## Stored data entries

☆ ☆ ☆ ☆ ☆ ☆ ☆

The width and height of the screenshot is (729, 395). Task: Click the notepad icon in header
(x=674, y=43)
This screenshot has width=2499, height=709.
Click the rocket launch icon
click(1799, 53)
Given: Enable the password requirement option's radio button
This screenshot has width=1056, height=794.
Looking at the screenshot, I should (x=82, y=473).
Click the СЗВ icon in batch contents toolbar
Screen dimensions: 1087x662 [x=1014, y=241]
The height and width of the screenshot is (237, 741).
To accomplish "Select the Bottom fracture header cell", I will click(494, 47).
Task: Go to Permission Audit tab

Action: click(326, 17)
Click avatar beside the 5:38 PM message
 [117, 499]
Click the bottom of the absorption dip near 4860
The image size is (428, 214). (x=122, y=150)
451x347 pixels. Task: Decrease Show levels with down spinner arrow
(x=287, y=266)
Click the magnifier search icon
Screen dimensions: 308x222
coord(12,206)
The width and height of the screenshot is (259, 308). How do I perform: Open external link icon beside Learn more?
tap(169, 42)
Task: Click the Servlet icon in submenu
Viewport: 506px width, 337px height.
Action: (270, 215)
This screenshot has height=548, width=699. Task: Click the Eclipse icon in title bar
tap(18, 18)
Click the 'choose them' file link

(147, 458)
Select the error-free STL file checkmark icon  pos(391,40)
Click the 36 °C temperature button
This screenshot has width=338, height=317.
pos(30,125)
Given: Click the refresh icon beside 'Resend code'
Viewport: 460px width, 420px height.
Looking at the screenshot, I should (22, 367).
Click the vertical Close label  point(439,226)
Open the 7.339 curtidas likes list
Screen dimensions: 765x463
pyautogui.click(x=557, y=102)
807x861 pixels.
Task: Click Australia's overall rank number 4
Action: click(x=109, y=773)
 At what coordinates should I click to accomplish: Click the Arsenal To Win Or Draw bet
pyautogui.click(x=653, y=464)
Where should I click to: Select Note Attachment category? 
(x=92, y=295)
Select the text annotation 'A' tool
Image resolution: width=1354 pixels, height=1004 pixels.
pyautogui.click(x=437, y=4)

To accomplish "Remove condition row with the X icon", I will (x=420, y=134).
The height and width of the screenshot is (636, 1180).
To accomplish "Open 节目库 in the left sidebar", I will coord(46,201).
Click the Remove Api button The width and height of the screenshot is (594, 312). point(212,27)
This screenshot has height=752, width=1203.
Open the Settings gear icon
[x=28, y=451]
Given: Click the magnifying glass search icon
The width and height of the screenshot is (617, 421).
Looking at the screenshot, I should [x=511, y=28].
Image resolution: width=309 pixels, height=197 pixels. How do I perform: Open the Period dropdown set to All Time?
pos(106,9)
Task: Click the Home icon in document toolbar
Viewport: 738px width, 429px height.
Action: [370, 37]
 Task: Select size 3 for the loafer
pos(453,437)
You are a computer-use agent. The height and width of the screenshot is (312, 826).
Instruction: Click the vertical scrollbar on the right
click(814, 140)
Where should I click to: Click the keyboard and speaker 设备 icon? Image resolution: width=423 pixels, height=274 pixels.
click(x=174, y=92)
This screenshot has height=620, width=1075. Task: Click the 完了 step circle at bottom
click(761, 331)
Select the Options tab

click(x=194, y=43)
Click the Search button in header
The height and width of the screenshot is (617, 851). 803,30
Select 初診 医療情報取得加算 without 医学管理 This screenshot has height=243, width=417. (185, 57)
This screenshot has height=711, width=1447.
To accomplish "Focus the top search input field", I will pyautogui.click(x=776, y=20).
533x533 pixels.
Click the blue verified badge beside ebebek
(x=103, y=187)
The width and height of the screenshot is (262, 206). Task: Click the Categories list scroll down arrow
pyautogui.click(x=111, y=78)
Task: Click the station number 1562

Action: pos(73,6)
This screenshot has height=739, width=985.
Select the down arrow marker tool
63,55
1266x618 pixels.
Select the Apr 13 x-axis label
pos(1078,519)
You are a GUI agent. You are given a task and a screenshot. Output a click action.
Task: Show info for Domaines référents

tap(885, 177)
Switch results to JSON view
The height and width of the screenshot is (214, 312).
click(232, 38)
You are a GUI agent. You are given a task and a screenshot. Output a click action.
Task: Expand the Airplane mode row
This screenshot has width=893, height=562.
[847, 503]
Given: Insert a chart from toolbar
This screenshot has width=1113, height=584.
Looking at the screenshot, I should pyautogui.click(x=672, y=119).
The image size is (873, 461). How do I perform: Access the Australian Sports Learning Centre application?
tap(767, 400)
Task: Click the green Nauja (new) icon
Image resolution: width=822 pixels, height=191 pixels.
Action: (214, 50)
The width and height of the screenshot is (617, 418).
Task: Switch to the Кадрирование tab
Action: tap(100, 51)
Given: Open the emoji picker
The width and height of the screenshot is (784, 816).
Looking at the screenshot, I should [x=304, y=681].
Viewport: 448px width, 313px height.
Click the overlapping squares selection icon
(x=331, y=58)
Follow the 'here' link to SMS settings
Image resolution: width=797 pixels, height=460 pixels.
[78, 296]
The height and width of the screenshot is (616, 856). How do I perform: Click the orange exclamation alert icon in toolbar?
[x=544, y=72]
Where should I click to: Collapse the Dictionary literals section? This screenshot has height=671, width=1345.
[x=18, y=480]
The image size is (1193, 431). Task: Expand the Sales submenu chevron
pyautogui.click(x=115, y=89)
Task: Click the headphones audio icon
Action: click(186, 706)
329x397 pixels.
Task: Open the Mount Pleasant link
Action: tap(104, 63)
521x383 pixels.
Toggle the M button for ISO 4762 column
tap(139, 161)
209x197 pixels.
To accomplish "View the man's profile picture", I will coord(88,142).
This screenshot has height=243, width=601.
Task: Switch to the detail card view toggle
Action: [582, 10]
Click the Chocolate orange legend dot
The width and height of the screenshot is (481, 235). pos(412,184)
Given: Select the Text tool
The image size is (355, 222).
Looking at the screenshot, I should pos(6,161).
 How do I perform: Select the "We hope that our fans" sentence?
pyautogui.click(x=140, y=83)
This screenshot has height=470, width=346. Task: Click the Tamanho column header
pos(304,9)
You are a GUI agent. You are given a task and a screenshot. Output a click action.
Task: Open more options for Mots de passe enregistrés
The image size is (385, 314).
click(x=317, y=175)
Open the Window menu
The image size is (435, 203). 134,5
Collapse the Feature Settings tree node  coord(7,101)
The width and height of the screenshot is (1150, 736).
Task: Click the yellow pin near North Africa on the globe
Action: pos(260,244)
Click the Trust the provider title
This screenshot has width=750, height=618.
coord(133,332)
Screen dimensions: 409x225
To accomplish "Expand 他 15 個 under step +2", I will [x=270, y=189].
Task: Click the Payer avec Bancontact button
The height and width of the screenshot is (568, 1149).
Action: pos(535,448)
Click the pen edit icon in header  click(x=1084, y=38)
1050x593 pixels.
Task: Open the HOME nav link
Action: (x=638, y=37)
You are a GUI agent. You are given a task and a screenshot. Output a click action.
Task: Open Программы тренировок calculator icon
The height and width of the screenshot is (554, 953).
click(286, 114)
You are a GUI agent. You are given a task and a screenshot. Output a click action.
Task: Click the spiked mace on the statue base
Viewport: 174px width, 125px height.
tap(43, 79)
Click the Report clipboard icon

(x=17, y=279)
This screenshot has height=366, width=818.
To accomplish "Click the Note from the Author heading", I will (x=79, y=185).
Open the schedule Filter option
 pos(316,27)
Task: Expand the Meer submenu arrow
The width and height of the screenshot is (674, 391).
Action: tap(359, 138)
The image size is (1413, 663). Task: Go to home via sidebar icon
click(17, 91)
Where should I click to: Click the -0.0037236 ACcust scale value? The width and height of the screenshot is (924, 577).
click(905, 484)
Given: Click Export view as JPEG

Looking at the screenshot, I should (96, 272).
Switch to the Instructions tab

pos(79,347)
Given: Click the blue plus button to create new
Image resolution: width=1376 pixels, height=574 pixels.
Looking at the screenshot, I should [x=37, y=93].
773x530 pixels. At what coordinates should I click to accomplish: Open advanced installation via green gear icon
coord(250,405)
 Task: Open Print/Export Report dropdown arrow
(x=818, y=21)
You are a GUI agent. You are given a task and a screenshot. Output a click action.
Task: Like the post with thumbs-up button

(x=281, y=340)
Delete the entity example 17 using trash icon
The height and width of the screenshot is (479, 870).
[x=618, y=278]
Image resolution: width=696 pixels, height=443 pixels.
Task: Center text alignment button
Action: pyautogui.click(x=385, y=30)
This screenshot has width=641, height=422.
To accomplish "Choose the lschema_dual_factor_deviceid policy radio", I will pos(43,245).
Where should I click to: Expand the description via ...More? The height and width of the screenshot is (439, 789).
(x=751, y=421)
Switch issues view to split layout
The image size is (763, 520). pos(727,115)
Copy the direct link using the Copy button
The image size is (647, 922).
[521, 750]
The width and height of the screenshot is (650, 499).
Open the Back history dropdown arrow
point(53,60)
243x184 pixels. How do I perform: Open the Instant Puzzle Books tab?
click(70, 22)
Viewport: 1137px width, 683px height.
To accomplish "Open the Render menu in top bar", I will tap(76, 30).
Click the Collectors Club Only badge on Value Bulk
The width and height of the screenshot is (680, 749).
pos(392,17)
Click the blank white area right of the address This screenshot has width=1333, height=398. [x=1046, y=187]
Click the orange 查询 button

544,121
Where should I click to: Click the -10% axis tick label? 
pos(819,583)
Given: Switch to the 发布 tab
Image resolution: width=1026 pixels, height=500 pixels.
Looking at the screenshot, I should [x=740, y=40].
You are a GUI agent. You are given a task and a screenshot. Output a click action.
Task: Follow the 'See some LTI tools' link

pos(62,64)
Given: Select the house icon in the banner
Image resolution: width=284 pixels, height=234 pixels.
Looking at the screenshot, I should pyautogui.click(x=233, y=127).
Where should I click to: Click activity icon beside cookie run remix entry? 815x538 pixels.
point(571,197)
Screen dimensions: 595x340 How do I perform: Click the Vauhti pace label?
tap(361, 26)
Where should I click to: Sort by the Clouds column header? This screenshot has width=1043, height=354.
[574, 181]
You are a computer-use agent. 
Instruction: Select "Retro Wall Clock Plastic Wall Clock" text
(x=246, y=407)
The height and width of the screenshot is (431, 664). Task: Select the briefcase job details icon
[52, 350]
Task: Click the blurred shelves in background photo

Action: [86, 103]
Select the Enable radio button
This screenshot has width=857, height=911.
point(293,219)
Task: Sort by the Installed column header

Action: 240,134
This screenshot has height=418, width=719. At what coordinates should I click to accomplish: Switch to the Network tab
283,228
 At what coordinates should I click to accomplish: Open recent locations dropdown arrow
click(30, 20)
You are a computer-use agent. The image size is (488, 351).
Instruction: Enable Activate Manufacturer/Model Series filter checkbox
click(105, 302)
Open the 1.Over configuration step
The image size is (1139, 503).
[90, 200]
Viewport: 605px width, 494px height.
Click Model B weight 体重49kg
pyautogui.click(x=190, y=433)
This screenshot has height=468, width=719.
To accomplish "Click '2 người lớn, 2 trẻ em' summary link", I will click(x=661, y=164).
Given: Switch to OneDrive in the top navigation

☆ ☆ ☆ ☆ ☆ ☆ ☆

## ASSIGNED TASK
Reproduce each line of the records in which the string "from" appears.

## TASK RESPONSE
Given: Insert a chart from toolbar
To accomplish "Click the Note from the Author heading", I will (x=79, y=185).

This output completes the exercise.